Nobel Prizes are bestowed every year on the December 8 to people or organizations that had contributed to society in various and unique ways within the following fields: physics, chemistry, physiology, medicine, literature, economics and peace.

The Nobel Committee started to award this prize in 1901 according to Alfred Nobel’s will (the inventor of dynamite) and until now, only nine Israelis received the Nobel Prize:

In 1966, Shmuel Yosef Agnon was awarded the Nobel Prize in literature.

This prize was awarded to the Jewish poet Nelly Saches too.
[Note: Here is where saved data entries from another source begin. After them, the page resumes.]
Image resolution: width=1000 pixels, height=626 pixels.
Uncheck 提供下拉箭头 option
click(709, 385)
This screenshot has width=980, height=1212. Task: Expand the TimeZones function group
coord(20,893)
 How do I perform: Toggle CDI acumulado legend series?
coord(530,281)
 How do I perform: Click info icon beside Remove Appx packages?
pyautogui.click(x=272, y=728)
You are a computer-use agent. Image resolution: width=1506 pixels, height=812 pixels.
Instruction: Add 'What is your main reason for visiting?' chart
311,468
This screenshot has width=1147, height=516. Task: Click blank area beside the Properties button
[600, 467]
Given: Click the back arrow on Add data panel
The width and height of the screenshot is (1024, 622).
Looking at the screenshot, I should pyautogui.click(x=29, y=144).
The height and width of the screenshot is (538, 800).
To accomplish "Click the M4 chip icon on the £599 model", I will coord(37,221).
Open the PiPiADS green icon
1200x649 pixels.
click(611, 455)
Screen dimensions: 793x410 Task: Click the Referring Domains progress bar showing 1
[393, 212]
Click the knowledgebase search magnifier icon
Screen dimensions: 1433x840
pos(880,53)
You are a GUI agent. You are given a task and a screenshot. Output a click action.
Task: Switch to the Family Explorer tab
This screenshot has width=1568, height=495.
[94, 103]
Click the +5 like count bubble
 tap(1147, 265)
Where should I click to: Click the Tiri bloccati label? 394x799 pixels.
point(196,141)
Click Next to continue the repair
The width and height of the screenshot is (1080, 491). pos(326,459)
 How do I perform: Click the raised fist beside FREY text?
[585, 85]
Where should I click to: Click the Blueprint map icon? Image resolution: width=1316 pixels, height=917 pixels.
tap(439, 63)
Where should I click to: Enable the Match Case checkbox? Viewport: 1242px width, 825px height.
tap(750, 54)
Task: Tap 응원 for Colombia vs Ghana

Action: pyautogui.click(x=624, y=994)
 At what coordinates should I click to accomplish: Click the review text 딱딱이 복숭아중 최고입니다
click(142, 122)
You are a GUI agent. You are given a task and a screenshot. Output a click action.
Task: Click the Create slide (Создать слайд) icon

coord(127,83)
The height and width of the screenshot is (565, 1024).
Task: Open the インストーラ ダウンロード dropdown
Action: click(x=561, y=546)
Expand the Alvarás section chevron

In 1978, Menachem Begin, the sixth prime minister of the state of Israel, was awarded the Nobel Peace Prize for signing the peace treaty with Egypt.

He shared this prize with Anwar Sadat, the third prime minister of Egypt.

In 1994, Yitzhak Rabin, the fifth prime minister of Israel and Shimon Peres, the ninth prime minister and current president and Yasser Arafat were awarded the Nobel Peace Prize for signing the Oslo Accords.

In 2002, Daniel Cahaneman was awarded the Nobel Prize in economics for his work on prospect theory.

In 2004, the biochemist Avram Hershko and the biologist Aaron Ciechanover were awarded the Nobel Prize in chemistry.

In 2005, Robert Aumann was awarded the Nobel Prize in economics for his work on conflict and cooperation through game theory analysis.

In 2009, Ada E. Yonath was awarded the Nobel Prize in chemistry along with Venkatraman Ramakrishnan and Thomas Arthur Steitz for their studies on the structure and function of the ribosome.

In addition to the title Nobel Laureate, these Israelis won many awards for their life work and we all thank them for that.

I hope more Israelis will be awarded this distinguished prize and will bring more honor to Israel.